The fundamental question is, What is the nature of the critical inquiry? Is it an analytical inquiry? Is it an empirical inquiry? Is it political (there was a distinct absence of politics - which bothered me)? Is it phenomenological?

This led me to think about Badiou's fundamental question about the relationship between the analytical, critical (i.e. Marxist) and phenomenological. But more interesting is Badiou's method which is to turn to a logical investigation using mathematics. In his book Logics of Worlds, he turns to Category Theory as a way of looking at the ways that events relate to thought and action. I've come across Category Theory in other contexts, not least in Cybernetics, where it is the favoured tool of Louis Kauffman as he explores the deeper recesses of cognition and perception. Category Theory has also been influential in computer science, and become a popular way of formalising algorithmic structures.

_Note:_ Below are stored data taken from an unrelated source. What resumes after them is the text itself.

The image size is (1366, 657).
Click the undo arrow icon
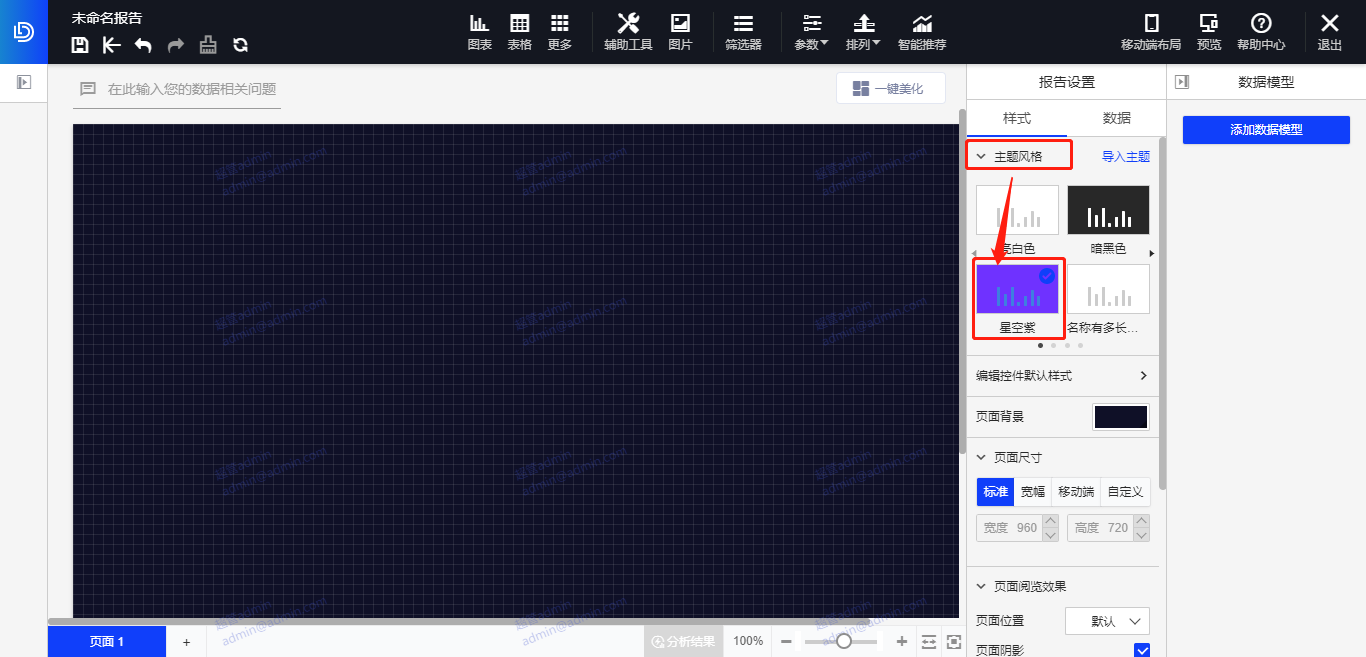pyautogui.click(x=143, y=44)
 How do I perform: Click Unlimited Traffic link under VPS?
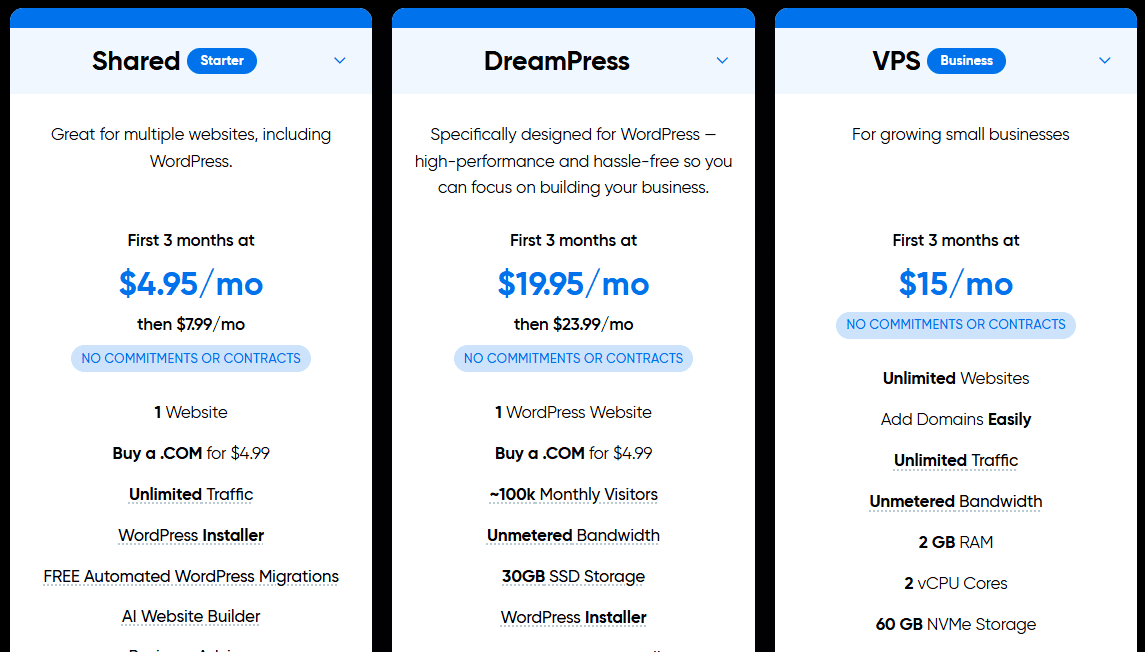point(955,460)
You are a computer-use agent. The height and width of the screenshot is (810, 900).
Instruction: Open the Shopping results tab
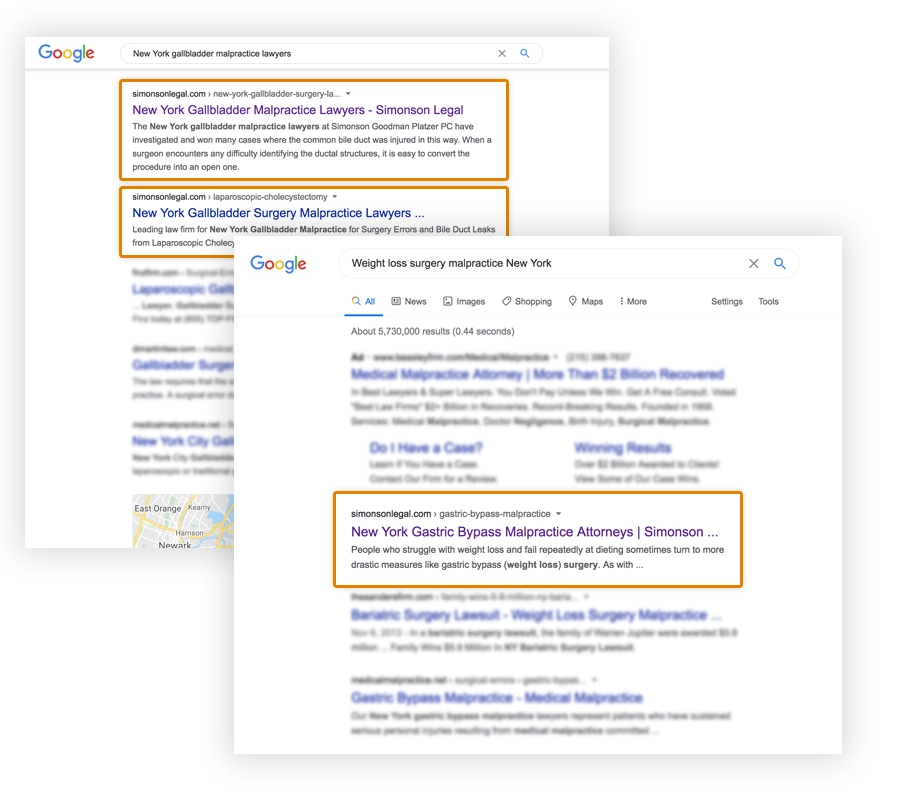pos(527,301)
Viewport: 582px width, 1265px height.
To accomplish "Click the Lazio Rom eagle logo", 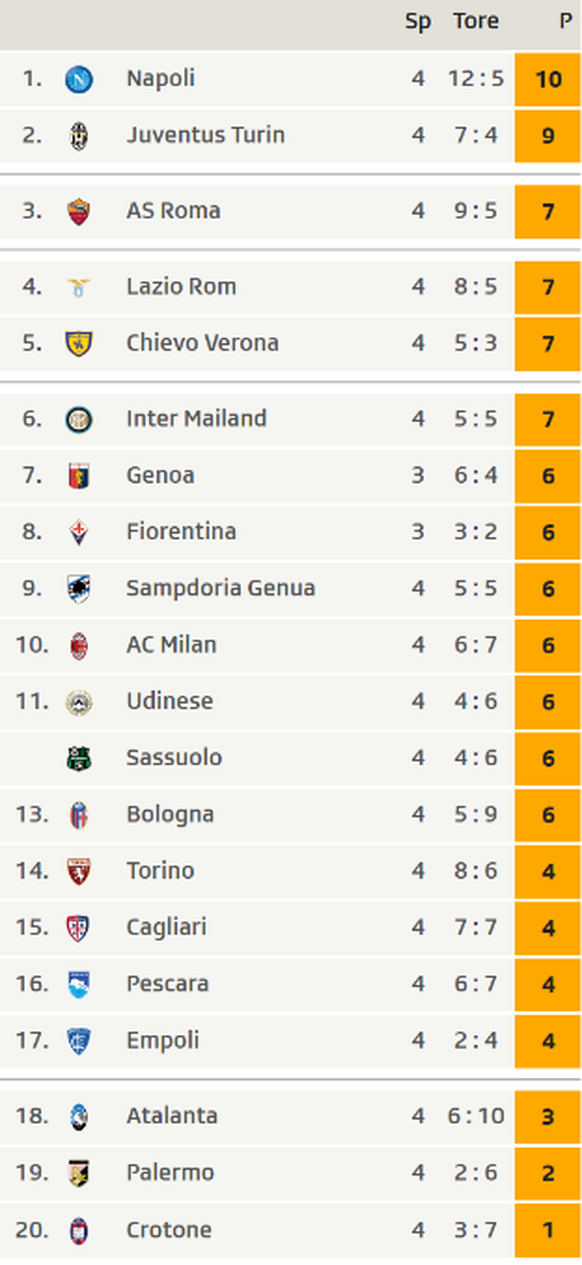I will [79, 288].
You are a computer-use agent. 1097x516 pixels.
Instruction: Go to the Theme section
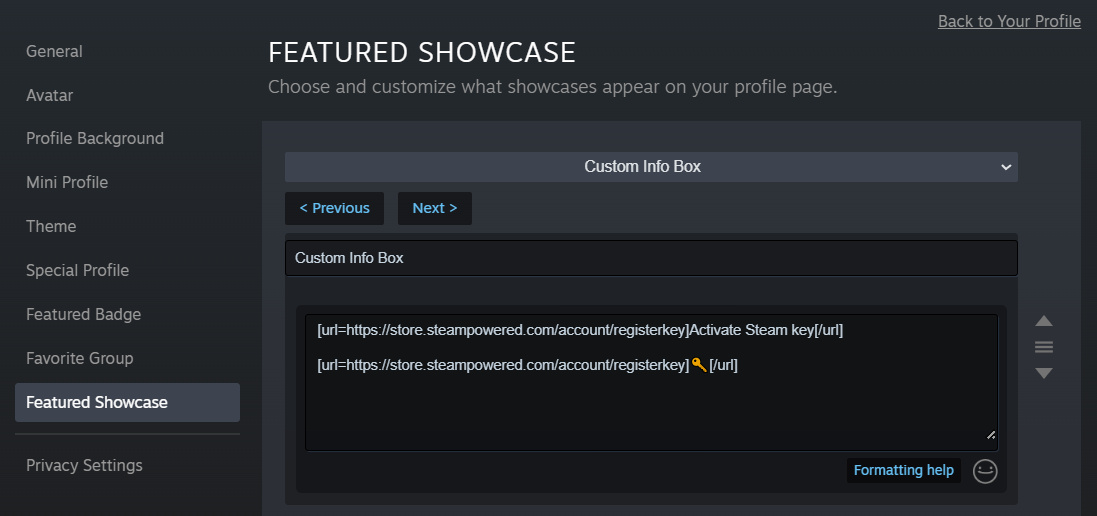(x=51, y=226)
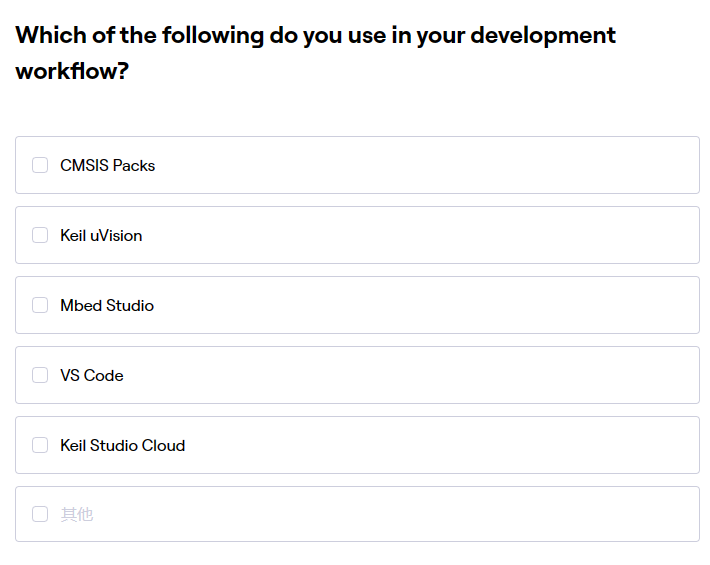This screenshot has width=710, height=565.
Task: Click the development workflow question heading
Action: click(315, 36)
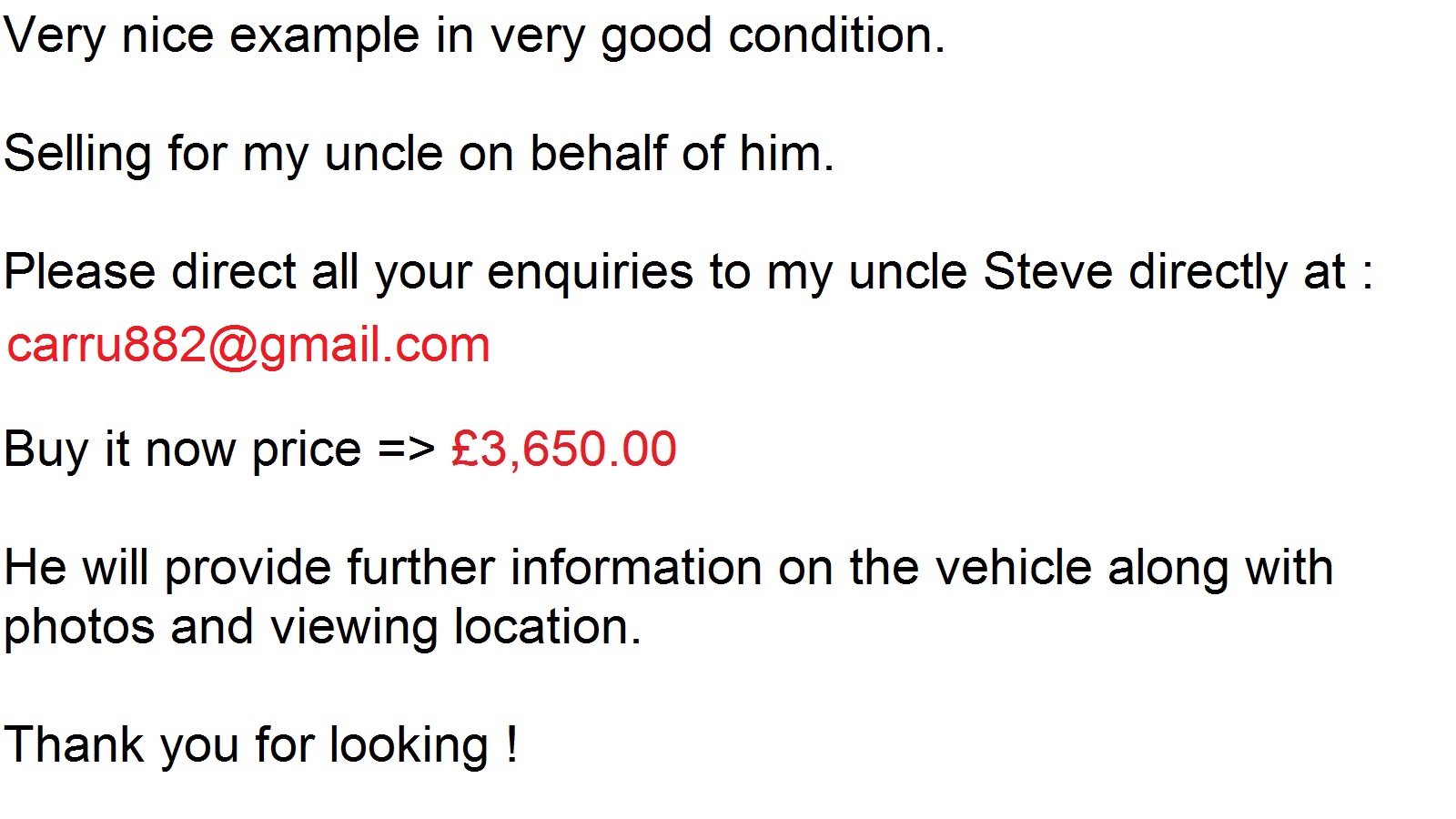This screenshot has height=819, width=1456.
Task: Click the 'Selling for my uncle' sentence
Action: pos(419,155)
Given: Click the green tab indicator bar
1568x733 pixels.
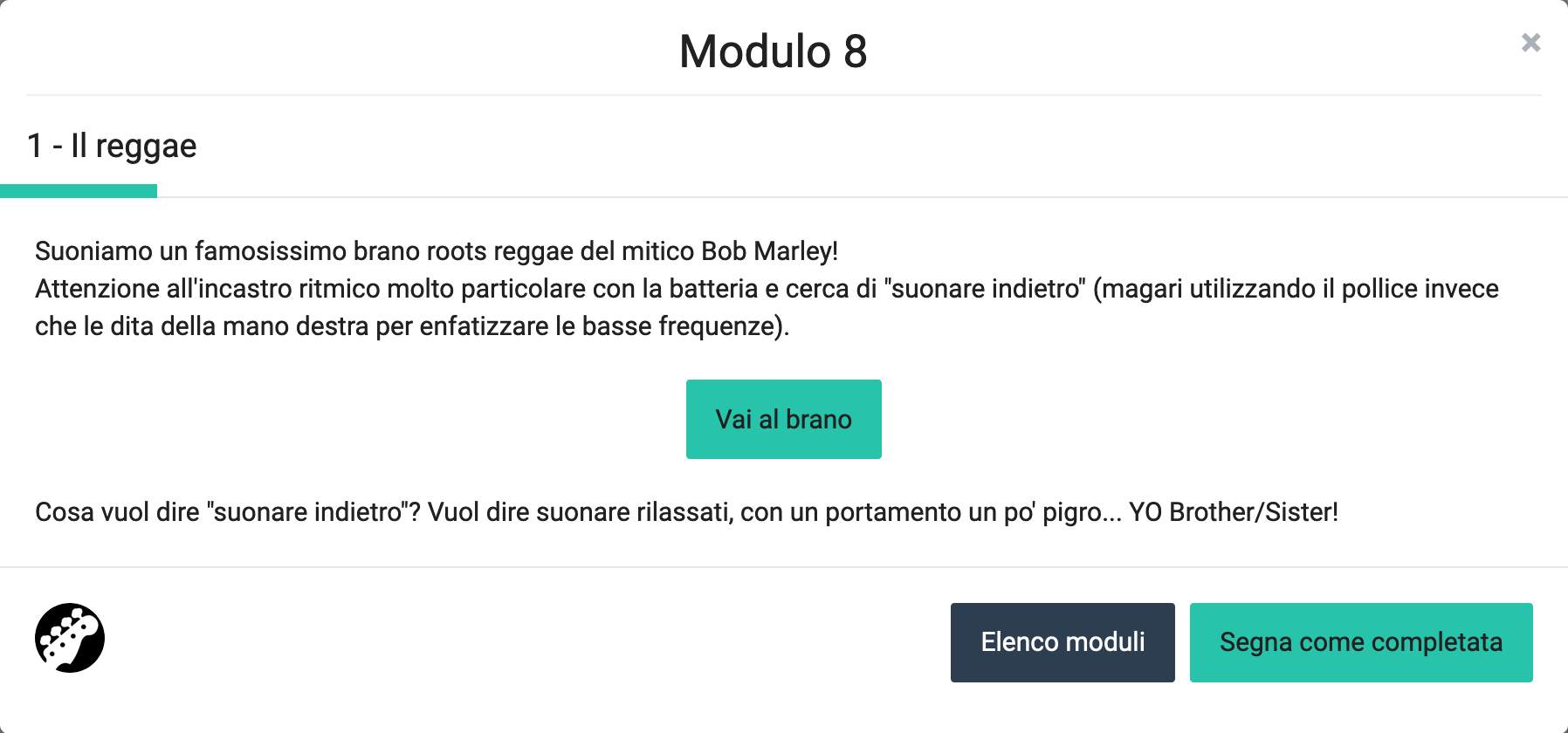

Badiou's take on Category Theory is, I think, the most profound. It is also the most accessible, since he has recently published his mathematics introduction as "The mathematics of the Transcendental". As I turn the pages of this remarkable book and examine the diagrams of function mappings, pushouts and pullbacks, etc, I couldn't help thinking about David Knoke's diagrams. I don't fully understand any of this yet. But if there is an understanding of social network analysis to be had, I am more convinced of the importance of the ways in which we read logical structures. Fundamentally, it's all a bit Cartesian. Of course, that tends to be taken in a derogatory way these days. But Descartes was doing something very important in the "Meditations" and the "Discourse on Method"; and the relationship between geometry and thought is perhaps something that we should be thinking about more carefully as we get swept up in pretty diagrams.